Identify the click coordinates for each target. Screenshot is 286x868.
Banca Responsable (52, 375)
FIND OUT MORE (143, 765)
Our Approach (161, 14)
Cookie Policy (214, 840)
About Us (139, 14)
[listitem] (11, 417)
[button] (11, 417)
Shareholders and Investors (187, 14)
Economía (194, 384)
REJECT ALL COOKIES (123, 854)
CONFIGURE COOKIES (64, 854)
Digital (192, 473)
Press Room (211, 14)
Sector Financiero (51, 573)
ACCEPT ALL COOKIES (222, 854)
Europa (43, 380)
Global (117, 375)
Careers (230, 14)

───

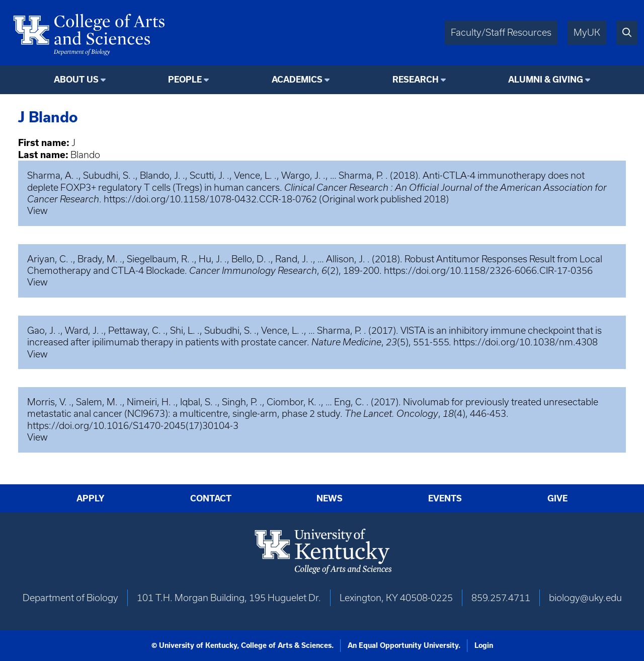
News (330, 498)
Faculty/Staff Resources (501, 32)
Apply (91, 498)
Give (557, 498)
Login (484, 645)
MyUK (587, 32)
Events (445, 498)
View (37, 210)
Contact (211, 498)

───

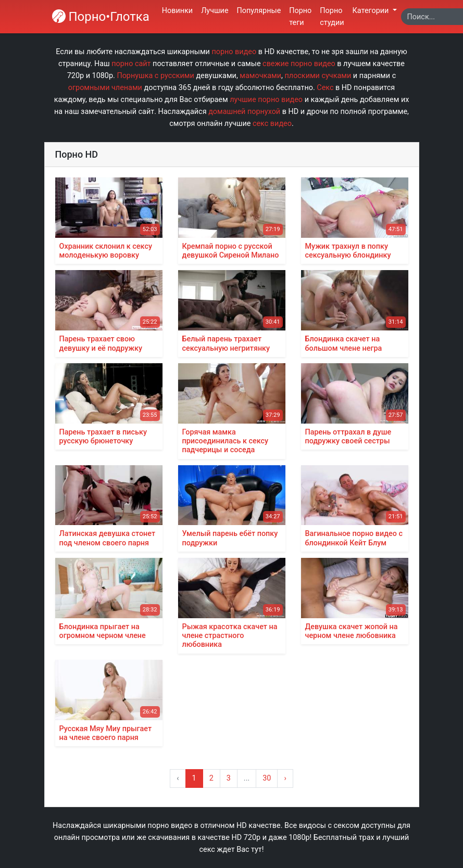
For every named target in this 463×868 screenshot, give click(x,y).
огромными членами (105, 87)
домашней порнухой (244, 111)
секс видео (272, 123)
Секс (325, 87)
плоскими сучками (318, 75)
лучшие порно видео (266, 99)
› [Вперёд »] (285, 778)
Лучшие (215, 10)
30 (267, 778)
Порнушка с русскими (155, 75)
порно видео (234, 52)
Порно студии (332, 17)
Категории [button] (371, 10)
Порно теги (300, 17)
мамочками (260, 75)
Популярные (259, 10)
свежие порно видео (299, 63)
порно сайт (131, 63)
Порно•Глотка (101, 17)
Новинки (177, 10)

───

Written task:
List the portion of the data that begins with the line containing "CONFIGURE COOKIES (64, 854)" and ends with the line containing "Global (117, 375)", both lines included, as a numbered list with blank lines omitted.

Reply to the task:
1. CONFIGURE COOKIES (64, 854)
2. Digital (192, 473)
3. Press Room (211, 14)
4. Sector Financiero (51, 573)
5. ACCEPT ALL COOKIES (222, 854)
6. Europa (43, 380)
7. Global (117, 375)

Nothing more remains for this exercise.